Filtered DataFrame (age > 30):
+---+-----+---+-------------+
| id| name|age|         city|
+---+-----+---+-------------+
|  2|  Bob| 31|San Francisco|
|  4|David| 45|      Chicago|
|  5|  Eva| 35|       Boston|
+---+-----+---+-------------+

Transformed DataFrame with 'is_adult' column:
+---+-----+---+-------------+-----------+
| id| name|age|         city|is_above_30|
+---+-----+---+-------------+-----------+
|  1|Alice| 29|     New York|      false|
|  2|  Bob| 31|San Francisco|       true|
|  3|Cathy| 23|  Los Angeles|      false|
|  4|David| 45|      Chicago|       true|
|  5|  Eva| 35|       Boston|       true|
+---+-----+---+-------------+-----------+



In [3]:
from pyspark.sql import SparkSession

spark = SparkSession.builder.appName("DataFrame Actions").getOrCreate()

data = [
    (1, "John", "Doe", 5000),
    (2, "Jane", "Smith", 6000),
    (3, "Sam", "Brown", 7000),
    (4, "Lisa", "Wilson", 8000),
    (5, "Paul", "Jones", 9000)
]

columns = ["id", "first_name", "last_name", "salary"]

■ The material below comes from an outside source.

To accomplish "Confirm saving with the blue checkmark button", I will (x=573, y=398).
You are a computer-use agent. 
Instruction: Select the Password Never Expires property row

df = spark.createDataFrame(data, columns)
df.show()

row_count = df.count()
print(f"Number of rows in the DataFrame: {row_count}")

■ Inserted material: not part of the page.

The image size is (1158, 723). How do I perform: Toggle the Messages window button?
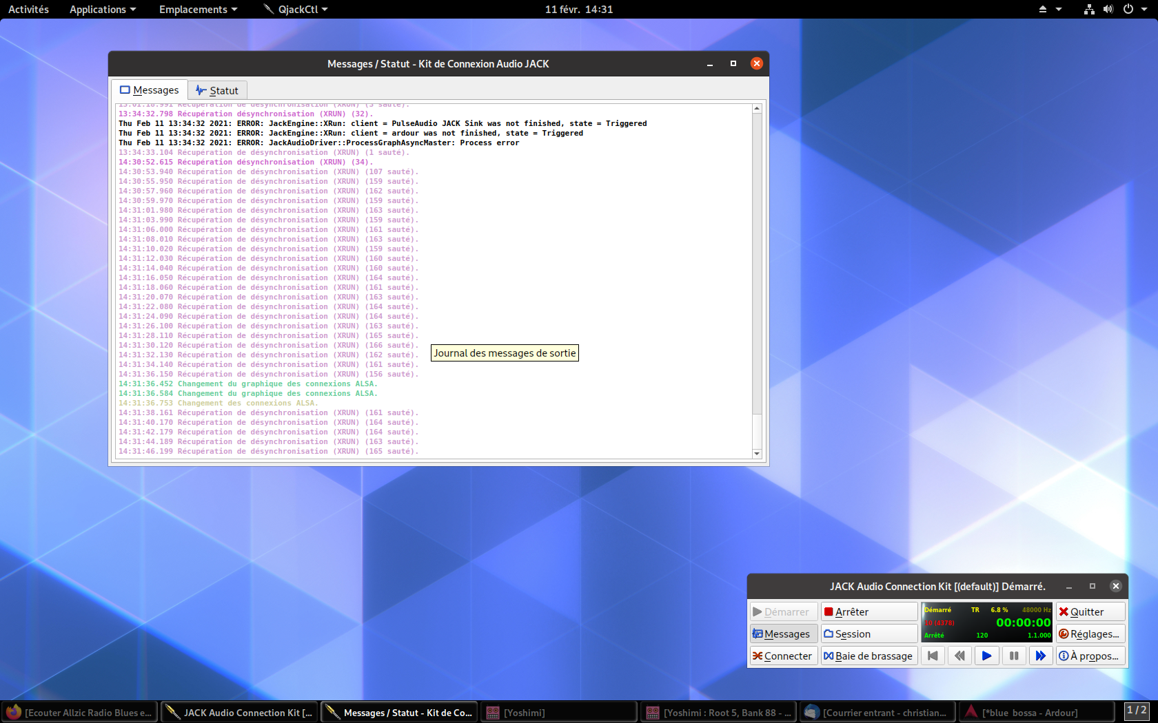(784, 634)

df.select("first_name", "salary").show()
df.show(3)
df.describe().show()
spark.stop()




+---+----------+---------+------+
| id|first_name|last_name|salary|
+---+----------+---------+------+
|  1|      John|      Doe|  5000|
|  2|      Jane|    Smith|  6000|
|  3|       Sam|    Brown|  7000|
|  4|      Lisa|   Wilson|  8000|
|  5|      Paul|    Jones|  9000|
+---+----------+---------+------+

Number of rows in the DataFrame: 5
+----------+------+
|first_name|salary|
+----------+------+
|      John|  5000|
|      Jane|  6000|
|       Sam|  7000|
|      Lisa|  8000|
|      Paul|  9000|
+----------+------+

+---+----------+---------+------+
| id|first_name|last_name|salary|
+---+----------+---------+------+
|  1|      John|      Doe|  5000|
|  2|      Jane|    Smith|  6000|
|  3|       Sam|    Brown|  7000|
+---+----------+---------+------+
only showing top 3 rows

+-------+------------------+----------+---------+------------------+
|summary|                id|first_name|last_name|            salary|
+-------+------------------+----------+---------+------------------+
|  coun

In [4]:
from pyspark.sql import SparkSession
from pyspark.sql.functions import sum, avg

spark = SparkSession.builder \
    .appName("DataFrame Aggregations") \
    .getOrCreate()

data = [
    (1, "John", "Doe", 5000),
    (2, "Jane", "Smith", 6000),
    (3, "Sam", "Brown", 7000),
    (4, "Lisa", "Wilson", 8000),
    (5, "Paul", "Jones", 9000)
]

columns = ["id", "first_name", "last_name", "salary"]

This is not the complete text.